Journey into the unknown

As chaotic as the global trade situation has been since the Trump administration‘s tariff offensive, the prospects for the sea freight business are just as unpredictable. It was already clear that 2025 would not be a normal year. The ongoing security crisis in the Red Sea with the rerouting of all major alliance liner services around the Cape of Good Hope and the prospect of further port strikes – particularly on the East and Gulf coasts of the USA – did not inspire optimism among market participants.

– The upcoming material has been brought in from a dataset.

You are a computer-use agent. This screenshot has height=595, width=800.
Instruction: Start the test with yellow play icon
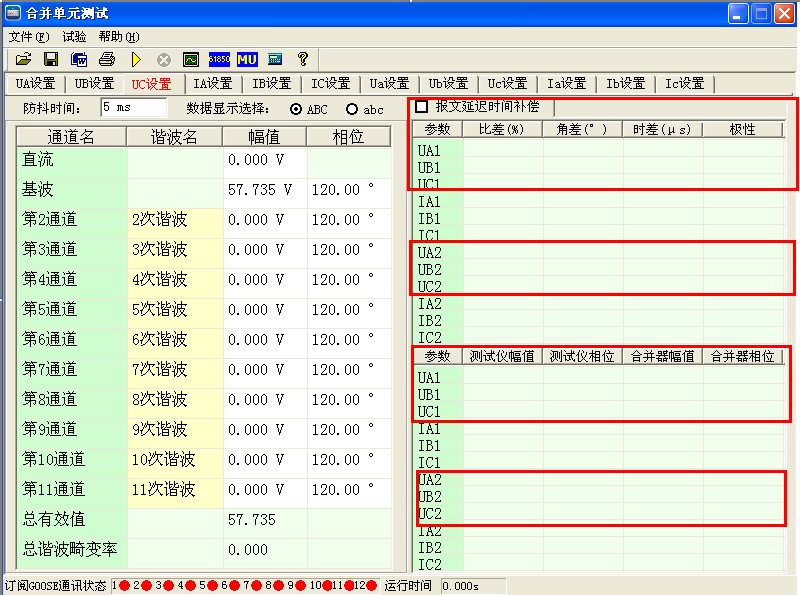[x=136, y=60]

Although the major US port workers‘ strike was averted in January, the problems in the European ports increased. Labor disputes, warning strikes, infrastructure problems and delayed ships have caused extreme operational disruptions between Le Havre in the west and Hamburg in the east of the North Range since the beginning of the year. With the collapse in cargo volumes in the China-US trade due to the escalation of tariffs and counter-tariffs, the chaos is now perfect.
This means that the growth in transport demand is no longer a stabilizing constant for liner shipping. At least in the short term. Bookings from China to the USA are said to have slumped by up to 50 percent in April after Trump ignited his tariff fireworks. As in times of the coronavirus pandemic, the strategic motto for carriers is now once again: sail by sight.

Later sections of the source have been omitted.